§ **Data extract**
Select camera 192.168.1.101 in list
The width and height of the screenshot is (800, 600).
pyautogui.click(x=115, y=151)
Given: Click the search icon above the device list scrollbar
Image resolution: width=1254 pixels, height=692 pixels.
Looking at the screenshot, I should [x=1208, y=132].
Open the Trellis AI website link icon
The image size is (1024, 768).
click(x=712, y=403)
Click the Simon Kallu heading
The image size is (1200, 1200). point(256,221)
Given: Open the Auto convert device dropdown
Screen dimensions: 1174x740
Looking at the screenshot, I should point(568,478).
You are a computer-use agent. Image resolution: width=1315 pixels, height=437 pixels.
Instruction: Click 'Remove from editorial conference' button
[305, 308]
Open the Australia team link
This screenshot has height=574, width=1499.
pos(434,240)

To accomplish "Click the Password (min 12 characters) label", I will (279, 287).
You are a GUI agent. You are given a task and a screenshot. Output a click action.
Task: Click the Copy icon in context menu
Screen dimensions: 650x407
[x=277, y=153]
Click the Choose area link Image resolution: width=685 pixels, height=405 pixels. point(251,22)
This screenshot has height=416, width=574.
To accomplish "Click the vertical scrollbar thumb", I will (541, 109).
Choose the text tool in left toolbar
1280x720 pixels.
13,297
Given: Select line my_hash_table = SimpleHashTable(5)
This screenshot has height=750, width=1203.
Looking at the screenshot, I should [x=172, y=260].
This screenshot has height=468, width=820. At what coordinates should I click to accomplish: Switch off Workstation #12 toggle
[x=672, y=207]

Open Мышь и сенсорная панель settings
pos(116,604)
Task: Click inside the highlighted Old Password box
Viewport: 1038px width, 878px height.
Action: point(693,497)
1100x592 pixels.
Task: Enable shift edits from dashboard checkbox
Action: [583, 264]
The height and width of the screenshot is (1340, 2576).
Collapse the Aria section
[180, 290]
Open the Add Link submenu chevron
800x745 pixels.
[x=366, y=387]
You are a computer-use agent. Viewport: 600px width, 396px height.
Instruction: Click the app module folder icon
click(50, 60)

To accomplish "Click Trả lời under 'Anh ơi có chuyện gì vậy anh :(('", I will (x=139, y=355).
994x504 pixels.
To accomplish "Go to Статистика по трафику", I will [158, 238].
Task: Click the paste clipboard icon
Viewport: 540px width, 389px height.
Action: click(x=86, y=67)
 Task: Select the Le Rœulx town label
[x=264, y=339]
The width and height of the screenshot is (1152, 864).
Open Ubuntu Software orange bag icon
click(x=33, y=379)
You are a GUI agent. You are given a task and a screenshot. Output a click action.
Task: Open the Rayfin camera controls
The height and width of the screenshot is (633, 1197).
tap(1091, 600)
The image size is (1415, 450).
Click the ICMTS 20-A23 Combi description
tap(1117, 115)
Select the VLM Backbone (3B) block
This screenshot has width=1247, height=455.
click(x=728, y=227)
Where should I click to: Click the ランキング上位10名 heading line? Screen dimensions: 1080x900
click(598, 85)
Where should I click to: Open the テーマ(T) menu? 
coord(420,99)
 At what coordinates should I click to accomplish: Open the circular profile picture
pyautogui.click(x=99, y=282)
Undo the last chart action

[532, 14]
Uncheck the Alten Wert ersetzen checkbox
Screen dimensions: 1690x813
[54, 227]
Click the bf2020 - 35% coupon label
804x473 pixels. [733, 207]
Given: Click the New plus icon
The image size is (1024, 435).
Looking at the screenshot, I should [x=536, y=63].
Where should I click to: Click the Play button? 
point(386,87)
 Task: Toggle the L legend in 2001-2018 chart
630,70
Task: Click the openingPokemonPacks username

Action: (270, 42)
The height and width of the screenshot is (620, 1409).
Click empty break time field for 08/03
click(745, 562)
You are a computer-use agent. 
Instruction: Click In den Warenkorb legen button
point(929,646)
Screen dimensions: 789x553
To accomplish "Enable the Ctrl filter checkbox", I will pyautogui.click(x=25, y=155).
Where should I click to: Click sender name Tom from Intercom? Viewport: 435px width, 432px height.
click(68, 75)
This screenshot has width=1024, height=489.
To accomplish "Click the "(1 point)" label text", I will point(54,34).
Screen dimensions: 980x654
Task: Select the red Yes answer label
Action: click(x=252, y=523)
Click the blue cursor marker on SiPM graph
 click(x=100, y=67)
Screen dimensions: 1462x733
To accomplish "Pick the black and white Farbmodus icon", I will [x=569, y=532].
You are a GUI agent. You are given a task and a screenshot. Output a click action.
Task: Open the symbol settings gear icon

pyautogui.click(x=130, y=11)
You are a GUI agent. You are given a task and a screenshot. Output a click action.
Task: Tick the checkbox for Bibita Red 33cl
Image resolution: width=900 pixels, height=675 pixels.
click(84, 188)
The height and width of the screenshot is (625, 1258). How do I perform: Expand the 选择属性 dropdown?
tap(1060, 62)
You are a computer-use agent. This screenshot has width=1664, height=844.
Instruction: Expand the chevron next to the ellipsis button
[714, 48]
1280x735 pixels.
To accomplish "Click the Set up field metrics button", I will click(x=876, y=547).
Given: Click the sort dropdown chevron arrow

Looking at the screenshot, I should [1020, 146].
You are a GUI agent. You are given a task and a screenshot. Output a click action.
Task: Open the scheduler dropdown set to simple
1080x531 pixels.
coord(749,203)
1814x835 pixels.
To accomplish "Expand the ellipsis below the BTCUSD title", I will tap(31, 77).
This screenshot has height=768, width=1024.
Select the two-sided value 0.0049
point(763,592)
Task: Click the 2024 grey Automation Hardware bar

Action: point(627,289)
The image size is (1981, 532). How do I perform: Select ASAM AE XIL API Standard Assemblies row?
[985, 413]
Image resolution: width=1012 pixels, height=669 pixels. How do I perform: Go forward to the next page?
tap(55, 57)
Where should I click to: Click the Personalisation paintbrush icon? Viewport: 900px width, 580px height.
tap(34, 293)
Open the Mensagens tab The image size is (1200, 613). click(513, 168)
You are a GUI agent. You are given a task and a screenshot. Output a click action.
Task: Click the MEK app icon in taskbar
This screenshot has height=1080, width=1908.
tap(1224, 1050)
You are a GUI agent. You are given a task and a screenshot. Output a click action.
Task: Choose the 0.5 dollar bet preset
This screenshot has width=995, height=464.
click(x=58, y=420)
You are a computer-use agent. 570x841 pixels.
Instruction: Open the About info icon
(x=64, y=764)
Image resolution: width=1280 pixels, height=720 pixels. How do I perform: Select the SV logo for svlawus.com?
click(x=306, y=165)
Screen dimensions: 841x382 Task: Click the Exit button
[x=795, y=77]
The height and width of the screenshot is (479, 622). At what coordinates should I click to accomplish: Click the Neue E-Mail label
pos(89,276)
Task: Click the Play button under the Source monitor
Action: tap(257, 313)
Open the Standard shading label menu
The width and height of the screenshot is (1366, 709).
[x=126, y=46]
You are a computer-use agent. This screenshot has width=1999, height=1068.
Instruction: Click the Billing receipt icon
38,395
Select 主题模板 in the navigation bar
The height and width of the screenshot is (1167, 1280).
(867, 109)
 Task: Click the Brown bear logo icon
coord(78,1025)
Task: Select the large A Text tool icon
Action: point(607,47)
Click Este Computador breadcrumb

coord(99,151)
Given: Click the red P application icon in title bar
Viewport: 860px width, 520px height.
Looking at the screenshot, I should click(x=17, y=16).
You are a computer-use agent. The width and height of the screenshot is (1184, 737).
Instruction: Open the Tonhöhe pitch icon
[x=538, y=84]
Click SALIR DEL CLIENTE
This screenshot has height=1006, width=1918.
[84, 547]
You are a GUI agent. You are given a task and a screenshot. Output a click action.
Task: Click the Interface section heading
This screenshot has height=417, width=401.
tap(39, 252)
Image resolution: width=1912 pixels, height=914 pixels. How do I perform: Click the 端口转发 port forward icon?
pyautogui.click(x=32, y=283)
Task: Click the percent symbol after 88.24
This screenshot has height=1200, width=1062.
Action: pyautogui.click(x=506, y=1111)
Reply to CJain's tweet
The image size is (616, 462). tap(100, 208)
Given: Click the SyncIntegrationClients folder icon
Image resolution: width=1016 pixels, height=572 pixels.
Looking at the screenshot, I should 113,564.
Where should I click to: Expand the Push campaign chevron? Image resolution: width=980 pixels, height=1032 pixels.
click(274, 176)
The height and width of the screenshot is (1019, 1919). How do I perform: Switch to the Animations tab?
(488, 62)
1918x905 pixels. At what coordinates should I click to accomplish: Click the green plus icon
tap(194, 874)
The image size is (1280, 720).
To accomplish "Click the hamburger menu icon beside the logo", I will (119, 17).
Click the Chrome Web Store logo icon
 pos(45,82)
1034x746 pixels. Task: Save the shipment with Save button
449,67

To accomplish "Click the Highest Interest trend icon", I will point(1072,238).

§ **Task to complete**
In the data above, find the line that contains "The image size is (1024, 768)." and the line that contains "Task: Click the paste clipboard icon". Repeat exactly those lines and every line between them, and only those.

§ **Written solution**
The image size is (1024, 768).
click(x=712, y=403)
Click the Simon Kallu heading
The image size is (1200, 1200). point(256,221)
Given: Open the Auto convert device dropdown
Screen dimensions: 1174x740
Looking at the screenshot, I should point(568,478).
You are a computer-use agent. Image resolution: width=1315 pixels, height=437 pixels.
Instruction: Click 'Remove from editorial conference' button
[305, 308]
Open the Australia team link
This screenshot has height=574, width=1499.
pos(434,240)

To accomplish "Click the Password (min 12 characters) label", I will (279, 287).
You are a GUI agent. You are given a task and a screenshot. Output a click action.
Task: Click the Copy icon in context menu
Screen dimensions: 650x407
[x=277, y=153]
Click the Choose area link Image resolution: width=685 pixels, height=405 pixels. point(251,22)
This screenshot has height=416, width=574.
To accomplish "Click the vertical scrollbar thumb", I will (541, 109).
Choose the text tool in left toolbar
1280x720 pixels.
13,297
Given: Select line my_hash_table = SimpleHashTable(5)
This screenshot has height=750, width=1203.
Looking at the screenshot, I should [x=172, y=260].
This screenshot has height=468, width=820. At what coordinates should I click to accomplish: Switch off Workstation #12 toggle
[x=672, y=207]

Open Мышь и сенсорная панель settings
pos(116,604)
Task: Click inside the highlighted Old Password box
Viewport: 1038px width, 878px height.
Action: point(693,497)
1100x592 pixels.
Task: Enable shift edits from dashboard checkbox
Action: [583, 264]
The height and width of the screenshot is (1340, 2576).
Collapse the Aria section
[180, 290]
Open the Add Link submenu chevron
800x745 pixels.
[x=366, y=387]
You are a computer-use agent. Viewport: 600px width, 396px height.
Instruction: Click the app module folder icon
click(50, 60)

To accomplish "Click Trả lời under 'Anh ơi có chuyện gì vậy anh :(('", I will (x=139, y=355).
994x504 pixels.
To accomplish "Go to Статистика по трафику", I will [158, 238].
Task: Click the paste clipboard icon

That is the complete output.